A educação é primordial, mas esta necessidade básica para a vida ainda não entrou na cabeça de governantes, década após década. E não é uma questão que apenas diga respeito ao bode expiatório do costume, os ministros da Educação, sempre criticados, tantas vezes com razão. O atual ministro das Finanças deve ser apertado tanto quanto o da Educação. Por exemplo, em vez de malbaratar 3,2 mil milhões de euros num ato lesa-pátria numa empresa inútil para o crescimento do turismo, o governo deveria ter resolvido as reclamações dos professores e passado à frente. O primeiro-ministro devia por fim este descalabro que afeta milhões de pessoas.
Como escreveu um jornal espanhol, a classe média baixa está cada vez menos média e cada vez mais baixa. E eu acrescento, não apenas quanto ao dinheiro disponível às famílias, mas também pelo enorme dano moral e educativo que isto está a causar a pais e crianças.
Escondidas, subalternizadas aos problemas específicos dos professores do ensino público, estão as questões relacionadas com os métodos de transmissão de conhecimento no ensino, e as desigualdades que lhes advêm.

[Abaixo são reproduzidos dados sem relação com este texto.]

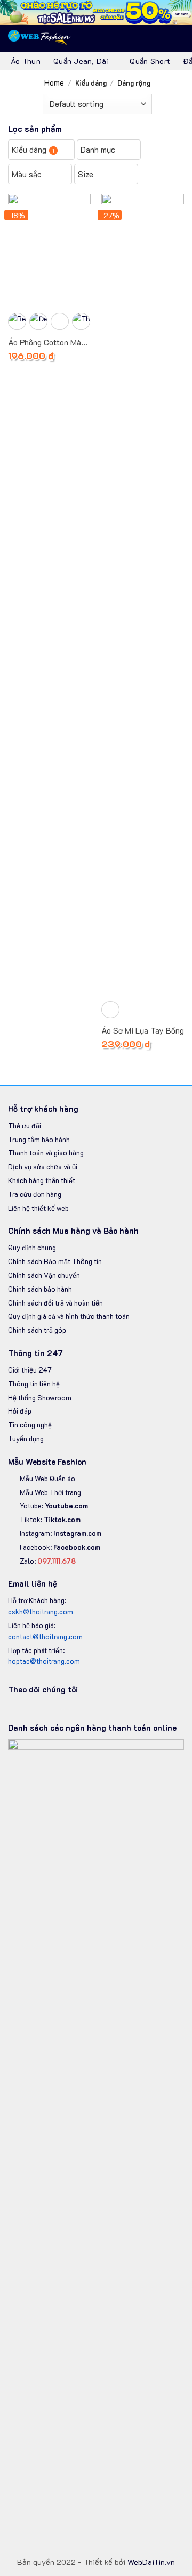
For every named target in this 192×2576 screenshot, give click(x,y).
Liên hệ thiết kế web (38, 1207)
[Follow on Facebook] (14, 1709)
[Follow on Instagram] (27, 1709)
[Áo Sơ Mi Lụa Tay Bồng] (142, 593)
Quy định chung (32, 1247)
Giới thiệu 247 (30, 1369)
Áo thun (26, 61)
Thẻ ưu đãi (24, 1125)
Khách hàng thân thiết (41, 1180)
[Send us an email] (53, 1709)
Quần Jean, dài (81, 61)
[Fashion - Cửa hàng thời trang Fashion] (40, 38)
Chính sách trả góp (37, 1329)
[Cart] (158, 38)
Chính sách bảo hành (40, 1288)
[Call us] (66, 1709)
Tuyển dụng (26, 1438)
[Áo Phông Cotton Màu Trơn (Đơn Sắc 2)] (49, 249)
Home (54, 82)
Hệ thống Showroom (39, 1397)
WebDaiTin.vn (151, 2562)
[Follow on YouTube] (79, 1709)
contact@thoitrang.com (45, 1636)
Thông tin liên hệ (34, 1383)
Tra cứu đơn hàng (34, 1194)
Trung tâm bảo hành (39, 1139)
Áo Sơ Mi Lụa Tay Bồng (142, 1031)
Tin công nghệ (30, 1424)
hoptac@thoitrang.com (44, 1660)
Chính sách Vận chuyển (45, 1274)
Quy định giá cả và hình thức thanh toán (69, 1315)
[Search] (141, 38)
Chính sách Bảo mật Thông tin (55, 1261)
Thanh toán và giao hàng (46, 1152)
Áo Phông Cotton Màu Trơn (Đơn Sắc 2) (46, 342)
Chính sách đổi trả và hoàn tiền (55, 1302)
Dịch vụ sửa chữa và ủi (42, 1166)
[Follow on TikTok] (40, 1709)
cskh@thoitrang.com (40, 1611)
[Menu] (177, 38)
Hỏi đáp (19, 1410)
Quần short (150, 61)
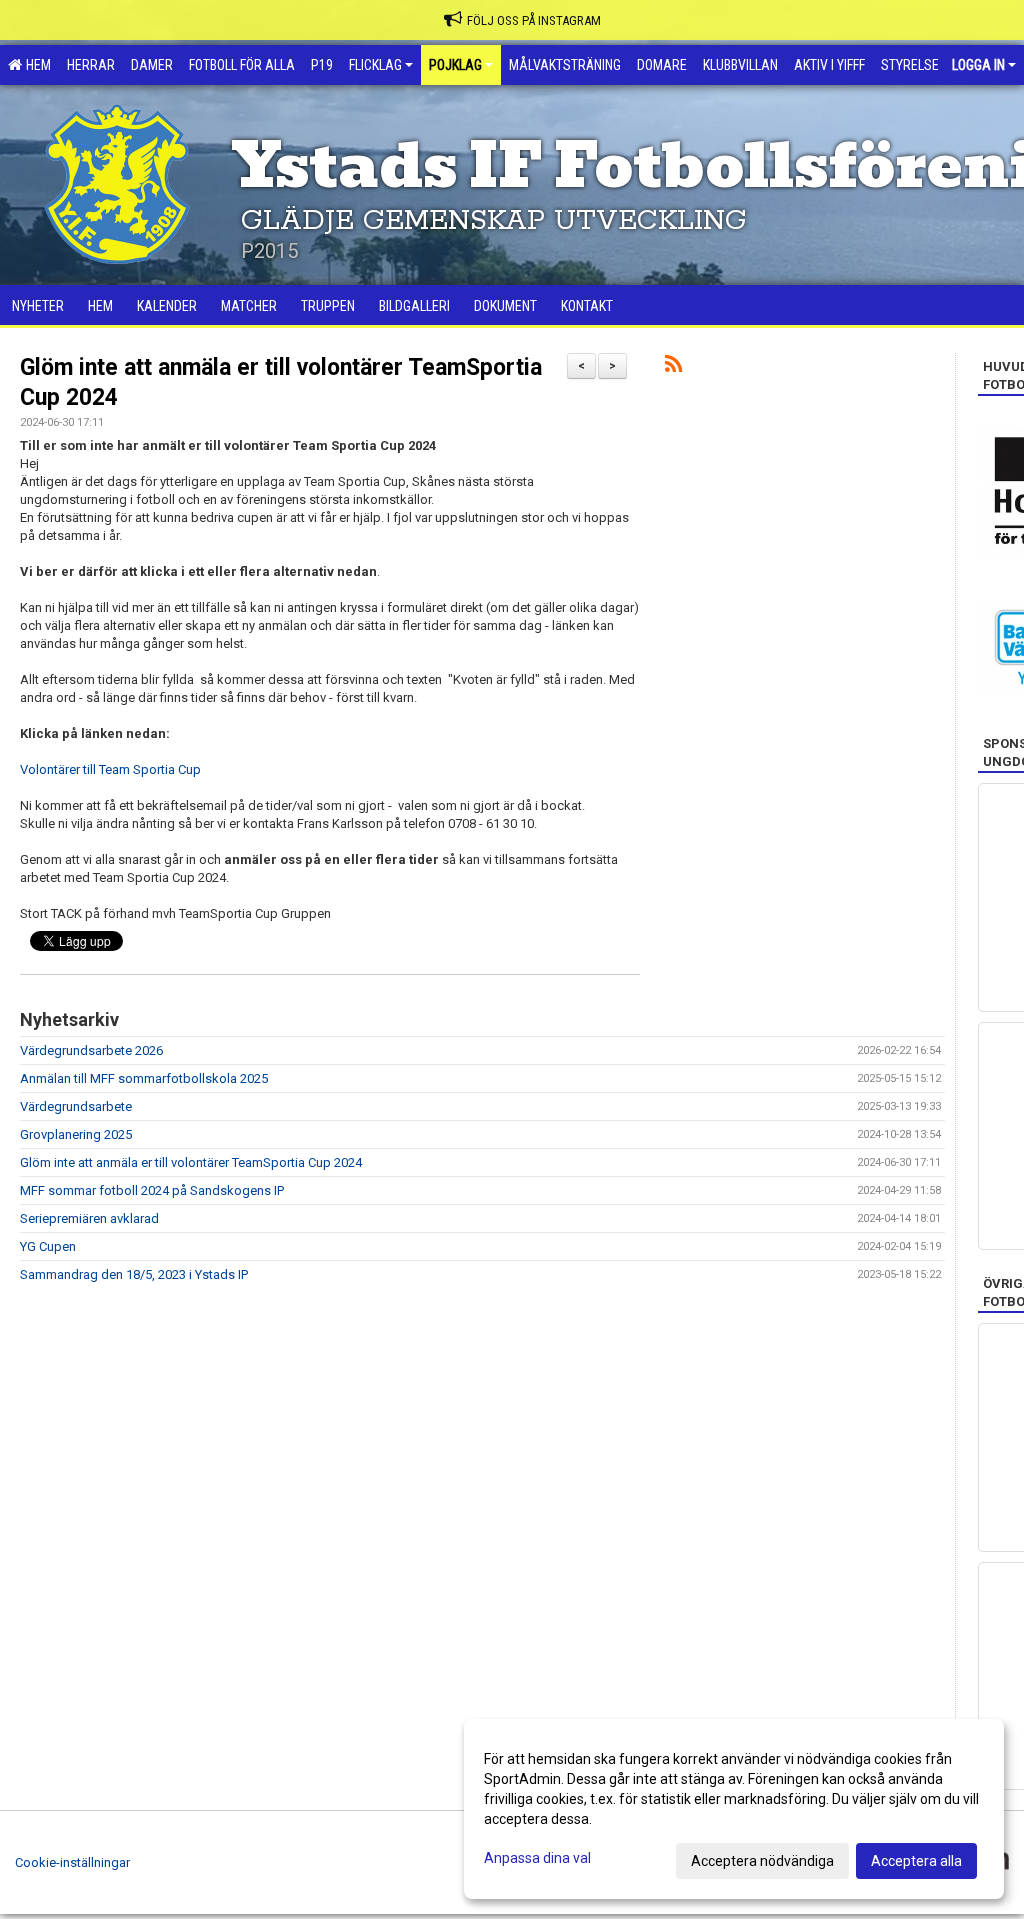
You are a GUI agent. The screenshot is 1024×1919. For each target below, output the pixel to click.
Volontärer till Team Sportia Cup (110, 769)
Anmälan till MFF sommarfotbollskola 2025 (144, 1078)
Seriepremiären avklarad (89, 1218)
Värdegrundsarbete (76, 1106)
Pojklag (455, 65)
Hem (35, 65)
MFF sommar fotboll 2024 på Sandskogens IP (152, 1190)
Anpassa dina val (537, 1858)
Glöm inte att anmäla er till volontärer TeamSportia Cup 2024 (191, 1162)
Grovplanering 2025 (76, 1134)
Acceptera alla (916, 1861)
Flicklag (375, 65)
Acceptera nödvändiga (762, 1861)
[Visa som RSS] (673, 367)
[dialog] (734, 1809)
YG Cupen (48, 1246)
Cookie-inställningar (72, 1862)
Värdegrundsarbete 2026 (91, 1050)
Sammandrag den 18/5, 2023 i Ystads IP (134, 1274)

Há dias, uma criança de 12 anos disse-me que não gostava de físico-química mas que gostava muito do laboratório da disciplina. Lembrei-me dos meus tempos de liceu e, pelo que tenho acompanhado, pouco ou nada mudou no ensino. Na verdade, pouco terá mudado desde finais do Século 19. Não… na verdade mesmo, pouco terá mudado desde o ensino medieval como escreveram dois autores que muito aprecio que viveram a infância na passagem do século 19 para o Século 20.
Stefan Zweig (1881 – 1942) em “O Mundo de Ontem, Recordações de um Europeu” (Assírio & Alvim) referindo-se à sua experiência escolar em Viena, Áustria, em meados da década de 1890 escreveu: “A verdadeira missão do professor, de acordo com o espírito daquele tempo, não era fazer-nos avançar, (…) não era incentivar as nossas energias, mas antes discipliná-las e nivelá-las. (…) Até à idade de catorze ou quinze anos ainda fomos conseguindo suportar a escola. Fazíamos pouco dos professores, aprendíamos as lições com uma curiosidade sem chama. Até que chegou a hora em que a escola nada mais era para nós do que tédio e incómodo. Discretamente, um fenómeno estranho acontecera: nós, entrados no liceu enquanto rapazinhos de dez anos, já tínhamos ultrapassado intelectualmente a escola nos quatro primeiros anos dos oito que iríamos ali permanecer.”
O que se passava na mesma época nos EUA não era diferente. Em 1899, John Dewey (1859 – 1952), filósofo e polímato americano, colocava a experiência e o conhecimento associativo no centro do ensino, como ensinou Aristóteles. Dewey escreveu que “há muito pouco espaço na sala de aula tradicional para a criança trabalhar. O workshop, o laboratório, os materiais, as ferramentas com os quais a criança pode construir, criar, e ativamente perguntar (…) têm na maior parte faltado. (…) A nossa universidade não ultrapassou a Idade Média no que respeita as tradições medievais de ensino.”
Neste seu primeiro livro, “School and Society”, resultado de um conjunto de palestras na University Elementary School e publicado por The University of Chicago Press, Dewey escreveu: “O objetivo dessas atividades práticas na escola não é principalmente encontrado na própria escola, mas na sua ligação, no lado social, na vida lá fora, enquanto no lado individual essas atividades respondem à necessidade da criança por ação, expressão, desejo de fazer alguma coisa, ser construtivo e criativo, em vez de simples passividade e conformismo.”
Dewey acrescentou: “Tenho, portanto, tentado indicar como a escola pode estar ligada à vida de modo a que experiência seja ganha em ambiente familiar, (…) em que aquilo que a criança aprende é carregado e aplicado na vida quotidiana, fazendo a escola um todo orgânico, em vez de um composto de partes isoladas. (…) A experiência tem um aspeto geográfico, é artística e é literária, tem lados científicos e históricos. Todos os estudos emanam de aspetos de uma Terra única e uma única vida nela vivida. (…)
“Vivemos em um mundo onde todos os lados estão ligados entre si. Todos os estudos crescem de relações num único grande mundo comum. Quando a criança vive em uma relação concreta e variada neste mundo comum, estes estudos são naturalmente unificados. O crescimento da criança na direção de capacidade social e de serviço, a sua maior e mais vital ligação com a vida, torna-se um objetivo unificador, e a disciplina, a cultura, e a informação encaixam nas fases do seu crescimento.” (tradução do autor do artigo)
O problema de Portugal é muito mais complexo e profundo que apenas a dignidade dos professores. É a dignidade das crianças, dos pais e de um ensino adaptado à atualidade: a educação é um dos pilares do crescimento económico. Segundo os economistas, as três coisas que propulsionam verdadeiro crescimento são infraestruturas, educação e investigação. Portugal está mal nos três.